The Pakistan Stock Exchange (PSX) closed the week ending October 25, 2025, in the red, with the benchmark KSE-100 Index shedding 502 points or 0.31% week-on-week to settle at 163,304.13 points compared to last week’s 163,806.22. The market spent much of the week fluctuating within a narrow range, reflecting a tug of war between improving macroeconomic indicators and heightened investor caution stemming from regulatory and earnings-related developments.
The week began with optimism as easing geopolitical tensions and Pakistan’s return to a current account surplus of $110 million in September 2025 — reversing a $325 million deficit in August — boosted investor sentiment.
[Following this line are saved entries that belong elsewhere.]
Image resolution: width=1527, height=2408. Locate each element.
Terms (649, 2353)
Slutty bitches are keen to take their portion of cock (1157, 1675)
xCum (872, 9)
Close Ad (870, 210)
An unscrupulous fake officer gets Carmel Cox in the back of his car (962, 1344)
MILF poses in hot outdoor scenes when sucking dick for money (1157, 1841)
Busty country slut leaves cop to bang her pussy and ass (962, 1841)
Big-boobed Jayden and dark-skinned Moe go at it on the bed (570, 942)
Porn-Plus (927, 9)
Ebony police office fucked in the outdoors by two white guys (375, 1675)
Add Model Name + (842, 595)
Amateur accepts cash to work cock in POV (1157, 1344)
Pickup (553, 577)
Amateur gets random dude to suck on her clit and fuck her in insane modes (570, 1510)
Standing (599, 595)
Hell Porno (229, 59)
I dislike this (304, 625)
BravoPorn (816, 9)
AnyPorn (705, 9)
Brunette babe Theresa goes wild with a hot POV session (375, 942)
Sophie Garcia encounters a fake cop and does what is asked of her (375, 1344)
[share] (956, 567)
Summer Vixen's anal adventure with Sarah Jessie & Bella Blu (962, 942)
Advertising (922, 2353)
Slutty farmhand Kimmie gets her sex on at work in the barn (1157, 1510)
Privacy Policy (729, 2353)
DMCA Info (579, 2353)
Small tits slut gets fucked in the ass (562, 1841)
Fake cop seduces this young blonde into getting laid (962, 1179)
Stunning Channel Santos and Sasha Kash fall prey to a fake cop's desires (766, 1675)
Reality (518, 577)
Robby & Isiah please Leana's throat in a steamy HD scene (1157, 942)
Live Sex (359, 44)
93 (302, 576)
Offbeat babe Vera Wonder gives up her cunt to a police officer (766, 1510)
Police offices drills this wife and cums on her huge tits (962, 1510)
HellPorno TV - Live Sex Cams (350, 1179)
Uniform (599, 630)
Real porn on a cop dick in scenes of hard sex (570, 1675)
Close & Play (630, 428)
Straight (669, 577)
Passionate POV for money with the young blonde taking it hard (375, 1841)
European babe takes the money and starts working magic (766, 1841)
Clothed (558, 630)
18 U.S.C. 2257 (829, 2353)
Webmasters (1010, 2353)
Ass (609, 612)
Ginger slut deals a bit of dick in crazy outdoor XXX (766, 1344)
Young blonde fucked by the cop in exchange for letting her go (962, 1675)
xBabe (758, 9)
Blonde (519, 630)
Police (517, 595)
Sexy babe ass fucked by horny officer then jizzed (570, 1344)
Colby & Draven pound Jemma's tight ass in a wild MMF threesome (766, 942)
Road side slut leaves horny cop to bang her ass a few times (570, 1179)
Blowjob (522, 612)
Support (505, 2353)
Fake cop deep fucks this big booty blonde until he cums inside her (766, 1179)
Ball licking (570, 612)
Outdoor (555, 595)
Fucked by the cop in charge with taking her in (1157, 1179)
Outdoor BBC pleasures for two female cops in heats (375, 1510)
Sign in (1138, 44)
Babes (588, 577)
However, as the week progressed, selling pressure resurfaced following the National Electric Power Regulatory Authority’s (NEPRA) extensive revisions to K-Electric’s Multi-Year Tariff (MYT) for FY2024–30. The move triggered widespread concern in the energy sector, particularly after K-Electric’s CEO, Syed Moonis Abdullah Alvi, criticized the changes, describing the reductions and modifications as unsustainable for operations.
This regulatory development sparked a sharp sell-off in K-Electric’s shares, which plunged 5.59% during the week, dominating trading volumes with over 109 million shares exchanged. The ensuing uncertainty weighed heavily on investor sentiment, particularly in power, utilities, and banking sectors, as market participants opted for a cautious stance ahead of rollover week.
Adding to the downward pressure, several major companies reported weaker-than-expected quarterly earnings. Kot Addu Power Company Limited (KAPCO) saw its profit plummet 99.6% year-on-year to Rs4.88 million, while Bank Islami Pakistan Limited (BIPL) posted a 50% drop in nine-month earnings to Rs5.07 billion. This wave of disappointing results further dampened market enthusiasm, prompting profit-taking across key index-heavy sectors.
Despite the bearish tone, macroeconomic fundamentals provided a degree of stability. The Real Effective Exchange Rate (REER) appreciated by 1.64% month-on-month to 101.73, signaling improved competitiveness. The Pakistani rupee remained stable, closing at 281.02 against the US dollar, while the State Bank of Pakistan’s (SBP) reserves edged higher to $14.45 billion. Foreign direct investment (FDI) inflows also showed modest improvement, reaching $186 million in September compared to $175 million in August, though first-quarter FY26 inflows were down 34% year-on-year at $569 million.
In terms of market capitalization, the total value of listed companies contracted to Rs4.83 trillion from Rs4.86 trillion a week earlier. In US dollar terms, market capitalization slipped to $17.20 billion, marking a 0.59% decline. The USD-based return turned negative at -0.27%, reversing last week’s positive 0.45%.
Sector-wise, Commercial Banks led the decline, shaving off 502 points from the index amid profit-taking and a weaker earnings outlook. The Power Generation & Distribution sector followed with a 414-point drag, largely driven by K-Electric’s slump. The Cement sector also lost ground, shedding 338 points on expectations of reduced construction activity and fluctuating coal prices.
Conversely, energy-linked counters offered some resilience. Oil & Gas Exploration Companies added 404 points to the index, bolstered by Pakistan Petroleum Limited (PPL) and Oil and Gas Development Company (OGDC), contributing 288 and 240 points respectively. The Oil & Gas Marketing sector added another 56 points, supported by gains in Pakistan State Oil (PSO) and Shell Pakistan.
On the individual performance front, top positive contributors included PPL (+288), OGDC (+240), MCB (+209), HBL (+133), and PSX (+124). The major laggards were BAHL (-404), MEBL (-172), KEL (-164), HUBC (-148), and LUCK (-112).
Foreign investors remained net sellers, offloading $7.09 million worth of equities, led by foreign corporates (-$4.87 million) and overseas Pakistanis (-$2.16 million). Local investors absorbed much of this pressure, with individual investors emerging as net buyers of $12 million, followed by insurance companies (+$2.24 million). However, mutual funds (-$3.7 million), companies (-$2.7 million), and banks (-$0.43 million) remained on the selling side.
Overall, the week highlighted a cautious investor tone as profit-taking, earnings weakness, and regulatory uncertainty offset improving macroeconomic signals. Market observers expect short-term volatility to persist ahead of key corporate announcements and policy developments in the coming weeks.